Poczułem się trochę raźniej, ale mimo to rad byłbym jak najprędzej stąd czmychnąć. Jakoś nie
śmiałem jeszcze podnieść oczu. Kobieta znowu zaczęła terkotać; mówiła, jakie to ciężkie są teraz
czasy, jak trudno im jest związać koniec z końcem, jak się szczury w ich domu okropnie
rozzuchwaliły i tak dalej, i dalej bez końca. Co do tych szczurów, to nawet miała rację. Co chwilę
jakiś wysuwał nos z dziury w kącie pokoju. Kobieta powiedziała, że kiedy zostaje sama, musi
zawsze mieć coś pod ręką, czym mogłaby w nie rzucać, bo inaczej nie dałyby jej spokoju.
Pokazała mi pręt ołowiany, skręcony jakby w węzeł, i powiedziała, że na ogół rzuca dość celnie,
ale przed kilku dniami nadwerężyła sobie ramię i nie wie, czy teraz trafi. Czekała na okazję i jak
się szczur pokazał, cisnęła w niego, ale chybiła, a w dodatku jęknęła: Oooch! tak ją zabolało
ramię. Poprosiła mnie, żebym popróbował szczęścia. Miałem wielką ochotę wynieść się z domu,
zanim wróci jej mąż, ale naturalnie nie mogłem tego po sobie pokazać. Więc podniosłem z
podłogi pręt i trzepnąłem w pierwszego szczura, jaki się w dziurze pokazał, a gdyby się w tej
samej chwili nie ruszył z miejsca, byłby bardzo chorym szczurem. Kobieta powiedziała, że
rzuciłem bardzo zgrabnie i że następnego to już chyba trafię. Poszła w kąt pokoju, odszukała
pręt, a potem przyniosła pasmo przędzy i poprosiła, żebym jej pomógł zwinąć w kłębek.

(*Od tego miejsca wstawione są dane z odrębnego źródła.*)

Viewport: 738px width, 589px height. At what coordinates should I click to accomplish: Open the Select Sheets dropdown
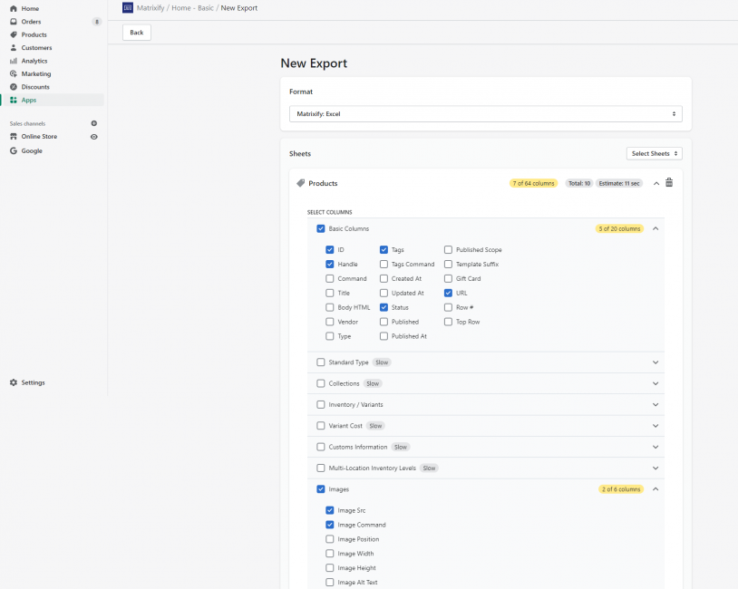[x=654, y=153]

Wyciągnąłem obie ręce, a ona nałożyła mi na nie to pasmo i zwijała przędzę, cały czas mówiąc o
sobie i mężu. Ale nagle przerwała i powiada:
– Uważaj na szczury. Trzymaj lepiej ołów na kolanach, w razie czego prędzej go schwycisz.
I w tej samej chwili rzuciła mi ołów na kolana; zsunąłem prędko nogi, żeby go przytrzymać, a
ona coś tam dalej mówiła. Ale tylko chwilę, bo potem zdjęła mi z rąk przędzę, spojrzała mi
58
prosto w twarz” tak jakoś bardzo życzliwie i powiada:
– A teraz mów! Jak ci naprawdę na imię?
– C...c...o, proszę pani?
– Jak ci naprawdę na imię? Bill czy Tomek, czy Bob? Czy może inaczej?
Musiałem chyba trząść się jak galareta i nie bardzo wiedziałem, co ze sobą zrobić. Ale
powiadam:
– Proszę, niech pani sobie nie żartuje z biednej dziewczyny. Jeżeli tu zawadzam, zaraz...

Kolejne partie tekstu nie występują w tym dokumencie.